### SUPPLIED PASSAGE
# Time for more Audi to F1 rumors-VW to purchase the Campos team for 2011



## chernaudi (Oct 6, 2006)

The troubled Campos operation will be bailed out by F1 boss Bernie Eccostone and a Spanish billionare for 2010 and will reportedly be sold to Volkswagen Group at the end of the season.
What could this mean-VW or Porsche to F1, maybe Audi or Lamborghini? Or even Seat?
Story: http://www.motorsport.com/news...57158


----------



## [email protected] (Apr 9, 2004)

*Re: Time for more Audi to F1 rumors-VW to purchase the Campos team for 2011 (chernaudi)*

Interesting. I'd put money on Porsche if it's true. They need top tier racing for both brands but I'd push to have Audi break Ferrari's record at Le Mans before pulling Audi from sportscar racing + a Porsche vs. Ferrari rivalry would be awesome for F1.


----------



## chernaudi (Oct 6, 2006)

*Re: Time for more Audi to F1 rumors-VW to purchase the Campos team for 2011 ([email protected])*

It's been offically announced that Colin Kolles(who runs Audi R10s in the LMS/LMIC this year and an Audi DTM team owner) will be part of the management for the Campos team until it's well on its own feet.
It should be known that Kolles was manager of the Force India team from it's dying days as Jordan, though it's Midland and Spyker incarantions and as Force India until the end of last season. However, I doubt an Audi or Volkswagen Group connection though Kolles-only connection between Audi and Campos right now is that Dr. Kolles was born in Inglostadt.


----------



## [email protected] (Apr 9, 2004)

*Re: Time for more Audi to F1 rumors-VW to purchase the Campos team for 2011 (chernaudi)*

Well there's certainly an intimate relationship. Other than DTM he's the only guy who's successfully won over Ingolstadt enough to field an R10 TDI team and at least one of his drivers (two if you count Albers) has moved up to Audi Sport's squad. Audi has repeatedly said it's not interested in F1 but I think there's room for it at VAG. 
If I were them (and they have the budget) I would put Porsche in F1 and keep Audi in sportscar to further build its legend and beat and put some distance between Ferrari's record. Position Porsche against Ferrari and at some point when that gets old or Ferrari goes to LM to defend its record then move Porsche to sportscar and return Audi to F1 where it hasn't been since the pre-war silver arrow era.


----------

### DATASET SECTION
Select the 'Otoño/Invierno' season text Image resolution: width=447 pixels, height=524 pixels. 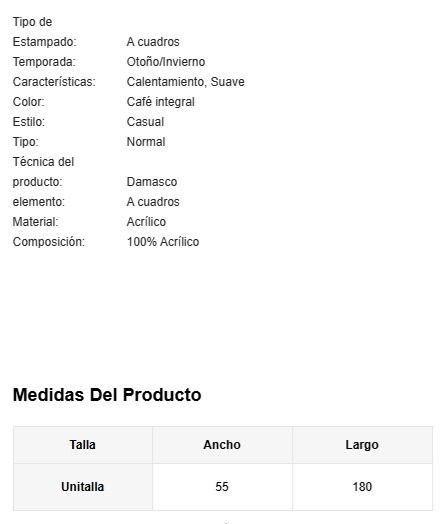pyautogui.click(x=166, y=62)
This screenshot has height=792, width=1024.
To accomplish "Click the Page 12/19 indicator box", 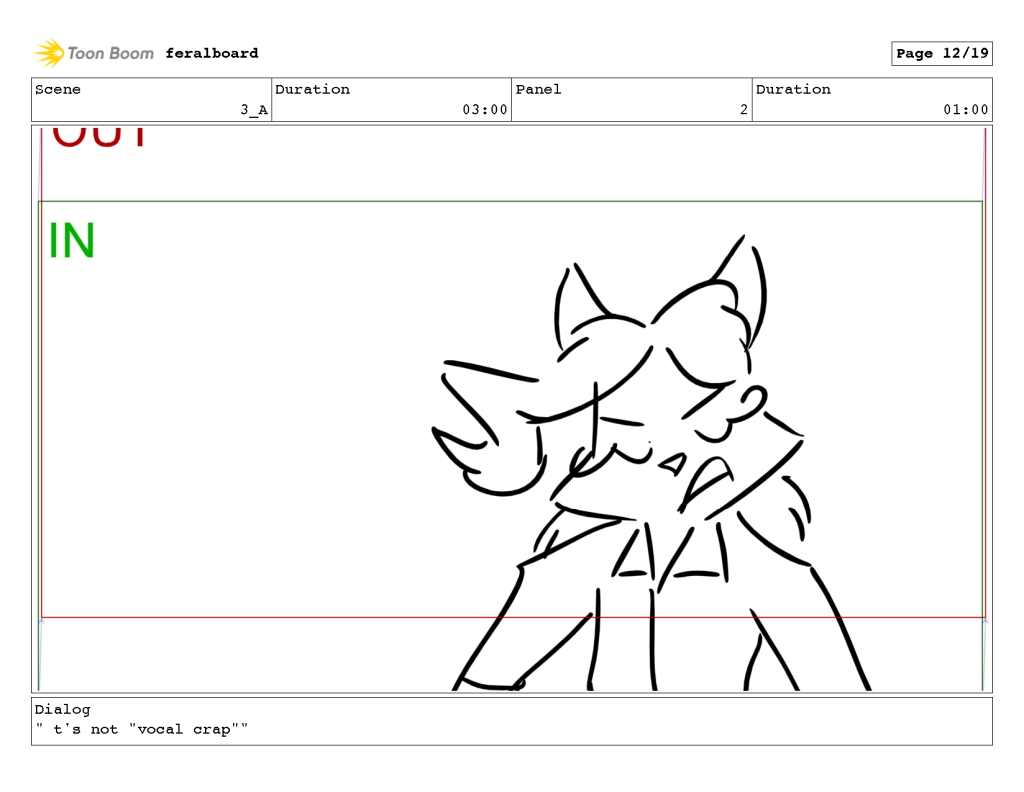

### TASK OBJECTIVE
Answer these about the forum thread on Volkswagen and the Campos team:
1. Who will bail out the Campos operation for 2010?
2. Which team did Colin Kolles manage until the end of last season?
3. According to the last post, since what era has Audi been absent from F1?

### OUTPUT OF THE TASK
1. F1 boss Bernie Eccostone and a Spanish billionaire.
2. Force India.
3. The pre-war silver arrow era.